Exercise directions: Scan each line of the entries below for the word "beside" and count the ones where it appears. The answer is that number alone.

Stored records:
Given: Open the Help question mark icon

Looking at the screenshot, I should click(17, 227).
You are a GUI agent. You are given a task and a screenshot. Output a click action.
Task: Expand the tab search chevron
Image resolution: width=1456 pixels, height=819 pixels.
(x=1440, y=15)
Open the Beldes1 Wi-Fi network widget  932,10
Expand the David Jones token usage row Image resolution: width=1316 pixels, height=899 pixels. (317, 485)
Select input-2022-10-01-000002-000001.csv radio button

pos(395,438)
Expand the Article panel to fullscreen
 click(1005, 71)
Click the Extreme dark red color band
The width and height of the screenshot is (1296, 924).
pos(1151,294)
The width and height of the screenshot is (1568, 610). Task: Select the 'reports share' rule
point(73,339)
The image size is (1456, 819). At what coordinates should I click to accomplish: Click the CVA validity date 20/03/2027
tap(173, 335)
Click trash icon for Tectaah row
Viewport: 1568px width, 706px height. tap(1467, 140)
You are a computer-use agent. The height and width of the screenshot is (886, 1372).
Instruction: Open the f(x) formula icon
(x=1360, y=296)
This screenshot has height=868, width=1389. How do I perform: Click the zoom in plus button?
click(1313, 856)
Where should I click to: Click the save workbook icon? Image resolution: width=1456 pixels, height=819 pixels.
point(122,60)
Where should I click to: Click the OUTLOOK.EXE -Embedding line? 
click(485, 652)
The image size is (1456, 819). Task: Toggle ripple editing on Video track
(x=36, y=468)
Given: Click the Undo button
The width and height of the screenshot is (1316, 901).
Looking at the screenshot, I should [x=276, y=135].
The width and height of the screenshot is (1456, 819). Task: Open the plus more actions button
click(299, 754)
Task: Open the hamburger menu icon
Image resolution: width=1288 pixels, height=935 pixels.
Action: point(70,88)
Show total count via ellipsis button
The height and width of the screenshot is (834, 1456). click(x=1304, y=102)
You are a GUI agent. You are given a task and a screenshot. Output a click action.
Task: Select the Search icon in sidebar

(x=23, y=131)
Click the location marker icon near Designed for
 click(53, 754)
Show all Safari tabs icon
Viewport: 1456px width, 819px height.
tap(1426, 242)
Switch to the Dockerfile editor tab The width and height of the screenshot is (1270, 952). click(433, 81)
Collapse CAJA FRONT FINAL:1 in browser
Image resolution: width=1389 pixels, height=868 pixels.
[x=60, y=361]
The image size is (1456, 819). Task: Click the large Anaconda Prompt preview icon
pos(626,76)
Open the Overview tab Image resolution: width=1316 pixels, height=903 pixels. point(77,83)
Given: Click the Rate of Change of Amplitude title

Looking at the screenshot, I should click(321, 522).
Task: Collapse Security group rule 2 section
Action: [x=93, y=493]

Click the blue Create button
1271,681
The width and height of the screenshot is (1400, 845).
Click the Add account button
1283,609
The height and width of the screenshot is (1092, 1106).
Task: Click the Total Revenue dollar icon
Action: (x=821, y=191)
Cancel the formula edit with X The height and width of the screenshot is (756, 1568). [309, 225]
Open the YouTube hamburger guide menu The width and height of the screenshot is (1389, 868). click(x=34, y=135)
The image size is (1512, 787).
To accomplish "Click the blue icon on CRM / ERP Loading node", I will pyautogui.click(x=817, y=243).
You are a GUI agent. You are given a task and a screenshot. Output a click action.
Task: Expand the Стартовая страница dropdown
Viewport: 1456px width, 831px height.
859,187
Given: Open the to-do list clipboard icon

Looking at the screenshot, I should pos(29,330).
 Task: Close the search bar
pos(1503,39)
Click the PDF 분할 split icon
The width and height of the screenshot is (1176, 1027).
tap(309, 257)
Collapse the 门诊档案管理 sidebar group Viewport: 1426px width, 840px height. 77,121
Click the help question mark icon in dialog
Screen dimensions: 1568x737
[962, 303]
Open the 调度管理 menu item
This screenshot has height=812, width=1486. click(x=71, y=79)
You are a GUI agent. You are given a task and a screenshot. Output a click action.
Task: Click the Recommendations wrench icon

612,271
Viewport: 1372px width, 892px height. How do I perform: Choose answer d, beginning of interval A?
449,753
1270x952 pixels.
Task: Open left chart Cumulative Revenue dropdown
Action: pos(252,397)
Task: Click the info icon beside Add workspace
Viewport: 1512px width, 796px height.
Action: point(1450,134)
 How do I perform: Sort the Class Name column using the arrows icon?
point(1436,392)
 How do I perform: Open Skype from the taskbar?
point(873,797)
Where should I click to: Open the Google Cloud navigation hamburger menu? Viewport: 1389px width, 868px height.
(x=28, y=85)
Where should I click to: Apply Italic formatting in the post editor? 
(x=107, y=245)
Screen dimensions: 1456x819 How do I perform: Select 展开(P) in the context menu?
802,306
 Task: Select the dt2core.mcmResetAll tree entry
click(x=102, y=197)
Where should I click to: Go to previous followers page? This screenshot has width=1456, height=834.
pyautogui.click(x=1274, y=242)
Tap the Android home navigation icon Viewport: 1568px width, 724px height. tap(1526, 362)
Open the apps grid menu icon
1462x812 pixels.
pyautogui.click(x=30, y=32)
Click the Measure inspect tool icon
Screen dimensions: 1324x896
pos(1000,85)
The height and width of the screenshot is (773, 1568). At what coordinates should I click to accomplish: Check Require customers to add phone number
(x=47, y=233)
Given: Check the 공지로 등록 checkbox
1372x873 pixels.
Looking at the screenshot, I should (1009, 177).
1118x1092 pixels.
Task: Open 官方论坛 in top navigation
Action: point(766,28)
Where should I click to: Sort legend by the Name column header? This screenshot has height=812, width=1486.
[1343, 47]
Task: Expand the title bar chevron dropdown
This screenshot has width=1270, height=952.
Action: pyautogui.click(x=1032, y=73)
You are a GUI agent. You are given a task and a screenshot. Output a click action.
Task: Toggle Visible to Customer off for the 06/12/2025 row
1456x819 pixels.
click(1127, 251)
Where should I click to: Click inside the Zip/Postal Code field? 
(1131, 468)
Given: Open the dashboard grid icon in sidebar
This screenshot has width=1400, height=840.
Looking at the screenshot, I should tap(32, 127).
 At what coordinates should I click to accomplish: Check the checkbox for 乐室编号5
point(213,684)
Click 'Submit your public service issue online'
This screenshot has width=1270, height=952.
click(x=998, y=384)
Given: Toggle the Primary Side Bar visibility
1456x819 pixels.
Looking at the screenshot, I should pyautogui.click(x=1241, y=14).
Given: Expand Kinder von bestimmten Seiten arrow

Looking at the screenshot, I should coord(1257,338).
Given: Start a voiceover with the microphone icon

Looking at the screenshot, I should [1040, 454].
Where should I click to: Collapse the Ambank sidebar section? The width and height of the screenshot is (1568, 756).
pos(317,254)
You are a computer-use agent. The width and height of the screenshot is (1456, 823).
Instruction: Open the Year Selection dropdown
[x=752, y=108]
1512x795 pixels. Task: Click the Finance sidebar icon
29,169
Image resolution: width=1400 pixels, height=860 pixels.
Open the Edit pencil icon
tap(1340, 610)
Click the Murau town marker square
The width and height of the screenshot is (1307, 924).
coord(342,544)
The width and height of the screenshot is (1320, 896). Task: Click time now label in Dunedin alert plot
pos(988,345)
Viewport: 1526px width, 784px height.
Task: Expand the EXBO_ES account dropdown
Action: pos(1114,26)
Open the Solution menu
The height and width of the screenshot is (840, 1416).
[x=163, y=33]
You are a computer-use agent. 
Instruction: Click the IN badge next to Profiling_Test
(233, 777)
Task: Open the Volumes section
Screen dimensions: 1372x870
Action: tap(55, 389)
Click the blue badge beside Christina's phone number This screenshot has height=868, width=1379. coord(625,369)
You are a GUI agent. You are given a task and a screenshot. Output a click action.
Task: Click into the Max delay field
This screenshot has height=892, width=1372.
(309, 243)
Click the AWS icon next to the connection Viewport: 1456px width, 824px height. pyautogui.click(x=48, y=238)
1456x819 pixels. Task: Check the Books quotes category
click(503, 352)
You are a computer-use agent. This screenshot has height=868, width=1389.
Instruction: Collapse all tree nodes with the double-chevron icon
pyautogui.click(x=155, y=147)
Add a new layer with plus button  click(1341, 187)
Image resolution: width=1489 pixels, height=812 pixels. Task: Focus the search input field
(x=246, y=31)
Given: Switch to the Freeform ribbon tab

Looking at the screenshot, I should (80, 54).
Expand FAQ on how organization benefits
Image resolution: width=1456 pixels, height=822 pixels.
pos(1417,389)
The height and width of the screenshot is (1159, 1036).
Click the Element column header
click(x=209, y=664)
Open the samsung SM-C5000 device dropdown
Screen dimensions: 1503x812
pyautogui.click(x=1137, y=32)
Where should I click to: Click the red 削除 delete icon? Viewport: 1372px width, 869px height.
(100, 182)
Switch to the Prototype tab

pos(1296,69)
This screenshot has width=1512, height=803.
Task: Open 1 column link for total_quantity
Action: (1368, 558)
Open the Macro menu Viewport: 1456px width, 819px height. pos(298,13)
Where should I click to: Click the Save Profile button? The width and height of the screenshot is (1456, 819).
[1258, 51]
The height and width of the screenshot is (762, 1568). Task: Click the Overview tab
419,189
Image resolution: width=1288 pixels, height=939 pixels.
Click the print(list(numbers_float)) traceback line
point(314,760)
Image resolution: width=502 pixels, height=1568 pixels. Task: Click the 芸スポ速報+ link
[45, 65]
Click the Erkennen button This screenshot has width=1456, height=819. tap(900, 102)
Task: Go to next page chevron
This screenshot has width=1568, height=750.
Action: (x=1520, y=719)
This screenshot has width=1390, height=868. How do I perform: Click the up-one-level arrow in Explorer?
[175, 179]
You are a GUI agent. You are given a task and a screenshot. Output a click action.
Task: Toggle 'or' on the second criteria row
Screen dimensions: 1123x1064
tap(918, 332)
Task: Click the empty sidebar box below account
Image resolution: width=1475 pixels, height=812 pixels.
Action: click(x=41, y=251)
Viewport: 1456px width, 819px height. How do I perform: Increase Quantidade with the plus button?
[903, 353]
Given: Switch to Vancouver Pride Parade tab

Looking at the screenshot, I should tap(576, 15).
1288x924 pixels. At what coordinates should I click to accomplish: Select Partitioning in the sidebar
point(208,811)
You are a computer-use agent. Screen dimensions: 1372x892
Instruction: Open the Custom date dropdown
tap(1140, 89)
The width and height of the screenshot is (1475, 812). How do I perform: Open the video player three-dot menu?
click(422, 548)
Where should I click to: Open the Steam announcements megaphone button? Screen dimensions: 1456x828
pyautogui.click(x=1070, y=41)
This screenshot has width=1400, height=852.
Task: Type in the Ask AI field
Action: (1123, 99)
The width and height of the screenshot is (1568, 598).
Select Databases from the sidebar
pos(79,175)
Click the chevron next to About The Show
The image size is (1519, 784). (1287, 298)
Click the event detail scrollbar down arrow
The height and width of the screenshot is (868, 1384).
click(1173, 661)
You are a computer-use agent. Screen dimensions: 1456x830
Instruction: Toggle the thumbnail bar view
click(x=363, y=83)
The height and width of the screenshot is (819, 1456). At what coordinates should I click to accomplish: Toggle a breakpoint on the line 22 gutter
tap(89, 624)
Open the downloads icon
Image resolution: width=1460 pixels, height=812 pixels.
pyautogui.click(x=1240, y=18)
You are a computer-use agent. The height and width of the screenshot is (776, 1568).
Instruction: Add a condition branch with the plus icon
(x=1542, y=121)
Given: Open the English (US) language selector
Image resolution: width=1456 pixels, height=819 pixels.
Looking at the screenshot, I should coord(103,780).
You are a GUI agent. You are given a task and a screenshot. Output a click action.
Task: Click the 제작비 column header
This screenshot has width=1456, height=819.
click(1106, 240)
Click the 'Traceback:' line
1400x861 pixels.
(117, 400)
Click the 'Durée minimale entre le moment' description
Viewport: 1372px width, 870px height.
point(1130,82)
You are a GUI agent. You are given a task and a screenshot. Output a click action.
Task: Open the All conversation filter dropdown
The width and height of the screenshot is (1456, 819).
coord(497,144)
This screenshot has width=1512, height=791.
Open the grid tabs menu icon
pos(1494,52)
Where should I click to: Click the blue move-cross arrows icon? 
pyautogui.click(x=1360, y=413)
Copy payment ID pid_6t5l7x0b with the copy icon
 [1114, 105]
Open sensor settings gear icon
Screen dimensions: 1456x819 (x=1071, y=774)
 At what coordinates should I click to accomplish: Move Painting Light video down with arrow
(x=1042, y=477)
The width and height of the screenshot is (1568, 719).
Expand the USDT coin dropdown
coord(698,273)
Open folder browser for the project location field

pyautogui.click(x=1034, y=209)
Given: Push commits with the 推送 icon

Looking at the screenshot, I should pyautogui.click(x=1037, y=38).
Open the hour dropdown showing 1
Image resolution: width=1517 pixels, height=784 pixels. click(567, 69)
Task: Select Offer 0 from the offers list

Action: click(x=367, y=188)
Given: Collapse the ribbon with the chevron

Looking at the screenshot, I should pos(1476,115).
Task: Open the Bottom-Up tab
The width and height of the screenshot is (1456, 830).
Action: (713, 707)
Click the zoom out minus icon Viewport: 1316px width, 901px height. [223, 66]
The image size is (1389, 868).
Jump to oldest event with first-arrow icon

Response box: 2